If you find your bandwith wasted by crawlers downloading everything (especially
every single version of a certain file), and you cannot catch them with one of
the other algorithms (i.e. no specific user agent and IP), here's a different
approach to block them off: Limit the amount of downloads per prog and IP. This
requires an additional table in the database, and is thus disabled by default.
If you want to use this feature, you will first have to create this table in the
configured database:

CREATE TABLE hvlimits (
  dl_date	DATETIME, -- 'YYYY-MM-DD HH:MM:SS'
  prog		VARCHAR(30),
  remote_addr	VARCHAR(15), -- IPv4
  http_user_agent VARCHAR(255)
);


The columns use the same names as in the statistics table (see stats.txt), but
the purpose is different: With this feature enabled (i.e. $dlFileLimit > 0), a
new record will be inserted on each download request. After this, HistView
checks the table: If for the requesting IP and the requested program there are
already more than $dlFileLimit download attempts recorded within the last
$dlTimeLimit seconds, the download will be refused, and $rejectmsg is instead
displayed to the downloader.


Example
-------

An example to visualize this. Imagine the following settings:
$dlFileLimit = 5;
$dlTimeLimit = 300;
Plus your program "myprog" available as RPM, DEB and TGZ. Now some user tries
to download all 3 types of the latest version, each one time. And let's assume
these downloads are finished in less than 300s. So at the end, there are 3
entries for him in our table for "myprog" (since we cound all 3 requests
belonging to the same file). The user succeeded with all 3 downloads.

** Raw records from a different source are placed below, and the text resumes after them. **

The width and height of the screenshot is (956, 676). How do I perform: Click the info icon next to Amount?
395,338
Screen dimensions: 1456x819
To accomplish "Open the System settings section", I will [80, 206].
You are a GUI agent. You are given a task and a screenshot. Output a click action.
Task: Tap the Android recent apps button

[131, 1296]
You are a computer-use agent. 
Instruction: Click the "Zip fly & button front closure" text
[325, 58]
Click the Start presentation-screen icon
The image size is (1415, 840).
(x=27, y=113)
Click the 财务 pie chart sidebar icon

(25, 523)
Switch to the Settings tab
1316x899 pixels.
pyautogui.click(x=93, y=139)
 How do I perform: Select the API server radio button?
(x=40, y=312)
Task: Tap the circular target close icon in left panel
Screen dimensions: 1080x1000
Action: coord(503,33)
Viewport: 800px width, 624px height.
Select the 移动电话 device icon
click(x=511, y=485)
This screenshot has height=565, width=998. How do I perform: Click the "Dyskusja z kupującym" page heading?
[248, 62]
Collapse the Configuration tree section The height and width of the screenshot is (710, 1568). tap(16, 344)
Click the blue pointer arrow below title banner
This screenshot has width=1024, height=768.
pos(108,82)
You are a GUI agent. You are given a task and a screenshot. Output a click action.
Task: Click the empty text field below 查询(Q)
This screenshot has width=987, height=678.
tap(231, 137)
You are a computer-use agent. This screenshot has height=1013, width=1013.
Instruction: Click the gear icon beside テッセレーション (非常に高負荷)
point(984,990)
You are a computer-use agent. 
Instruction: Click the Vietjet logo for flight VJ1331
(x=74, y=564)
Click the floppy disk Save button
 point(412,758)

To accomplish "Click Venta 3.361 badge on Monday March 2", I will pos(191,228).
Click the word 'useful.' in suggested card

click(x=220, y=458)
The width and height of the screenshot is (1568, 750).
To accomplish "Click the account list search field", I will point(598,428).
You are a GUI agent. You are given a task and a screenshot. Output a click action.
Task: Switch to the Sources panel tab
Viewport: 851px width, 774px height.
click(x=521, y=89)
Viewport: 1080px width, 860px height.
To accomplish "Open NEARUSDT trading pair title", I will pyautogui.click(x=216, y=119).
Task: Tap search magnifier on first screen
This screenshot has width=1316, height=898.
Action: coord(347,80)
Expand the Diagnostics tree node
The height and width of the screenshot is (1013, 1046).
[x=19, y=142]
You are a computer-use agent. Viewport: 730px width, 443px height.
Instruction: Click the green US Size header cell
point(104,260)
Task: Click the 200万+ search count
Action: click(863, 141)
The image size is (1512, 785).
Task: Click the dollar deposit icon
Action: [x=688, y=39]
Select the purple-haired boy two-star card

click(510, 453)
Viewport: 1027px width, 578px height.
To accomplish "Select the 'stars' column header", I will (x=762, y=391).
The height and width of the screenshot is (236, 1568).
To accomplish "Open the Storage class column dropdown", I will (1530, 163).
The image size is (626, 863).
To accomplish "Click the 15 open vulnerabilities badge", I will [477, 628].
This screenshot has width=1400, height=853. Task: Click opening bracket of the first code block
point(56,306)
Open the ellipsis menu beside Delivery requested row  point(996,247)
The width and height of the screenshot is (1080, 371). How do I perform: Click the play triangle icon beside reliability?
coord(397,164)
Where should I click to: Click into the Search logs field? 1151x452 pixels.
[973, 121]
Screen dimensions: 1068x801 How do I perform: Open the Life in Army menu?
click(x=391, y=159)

Now he decides to download the previous version as well - and will succeed for
the next 2 requests. On the 3rd, the following would happen (assumed we are
still in the 300s frame):
- a new entry would be made into our table
- the check finds 6 entries for this IP and prog within the last 300s
- 6 > 5, i.e. our configured limit has been exceeded
- this download will be cancelled

If he now tries again and again, he will still be rejected - until pausing for
300s (our configured window). After that, he may try again and succeed.

Conclusion: Scripted mass downloads would have trouble, and stop after reaching
our limit - which is exactly what we wanted. If we find the window to small,
we can increase $dlTimeLimit accordingly.


Database cleaning
-----------------

Since the data in our table is of no use once it is older than $interval
seconds, HistView will automatically purge older values if you set $dlLimitAutopurge
to TRUE (recommended setting). Of course this requires some privileges on the
table used - with the example configuration, this would be:

GRANT DELETE ON hvlimits TO guest@localhost IDENTIFIED BY 'guest';

You may wish to temporarily set $dlLimitAutopurge to FALSE in order to check for
abusing IPs (and agents). But to protect the privacy of your users, you shouldn't
do this longer than necessary or set up other purge jobs to be run after you
evaluated what you needed to.

If for some other reasons you cannot use the AutoPurge functionality (e.g. you
have security concerns giving the web process the DELETE permission), you may
want to setup a cron task (or run a manual purge). The statement you would need
for this probably looks like this:

DELETE FROM hvlimits WHERE dl_date < SYSDATE() - INTERVAL 300 SECOND;

Where you may want to replace the "300" by the age of the oldest entry you wish
to keep in the table.